Why could falling prices be bad?
Deflation is when the price of goods and services declines.
According to Indonesian Finance Minister Sri Mulyani Indrawati, the five consecutive months of deflation would be having a "positive" impact.
"It will significantly impact the purchasing power, especially for the lower-middle class who [proportionally] spend the most on food," she told reporters early this month.
Essentially, food is becoming more affordable for those with fewer means.
However, the decline in prices has come after they skyrocketed last year and wages did not keep up with the inflation.

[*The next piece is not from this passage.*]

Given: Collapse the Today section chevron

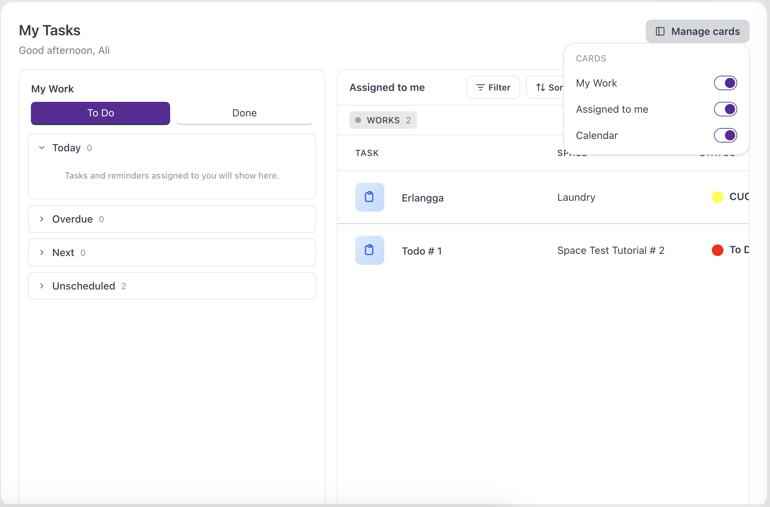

The current deflation was "a warning" because it signalled consumers' purchasing power was weakening, explained Eliza Mardian, a researcher at economic think tank Core Indonesia.
Put simply: prices are falling because there are fewer people who have enough money and the willingness to spend it.
Ms Mardian said the situation was "concerning" when prices of food and fresh produce, such as chillies, were cheaper than usual outside of harvest season.
"If demand keeps weakening, businesses, even farmers, will reduce their production activities ... they will carry out cost efficiency which will result in reducing business expansion and can also lead to lay-offs," she said. "It's all a domino effect."
Ms Mardian also said the number of people losing their jobs had contributed to weakened purchasing power in Indonesia.
Official data from Indonesia's statistics agency showed about 60,000 people were laid off in October – an increase from 46,240 people in the same month last year.
"On top of that, we've also seen a drop in the middle class, with 9.5 million people falling out of that category," Ms Mardian said.
In an effort to boost spending, last month Indonesia's central bank cut interest rates for the first time in three years, chopping them down 25 basis points to 6 per cent.
Small enterprises hit hard
One of the small enterprises that has reduced production in recent months is run by Sri Handayuna.
Like many in the younger generations in Indonesia who have struggled to find jobs, Ms Handayuna started an online business to survive.
The target market for her fashion business is middle-class women.
But, because buying dresses and clothes wasn't essential to people's everyday needs, sales had dropped 50 per cent, she said. "We lost our customers," she told the ABC.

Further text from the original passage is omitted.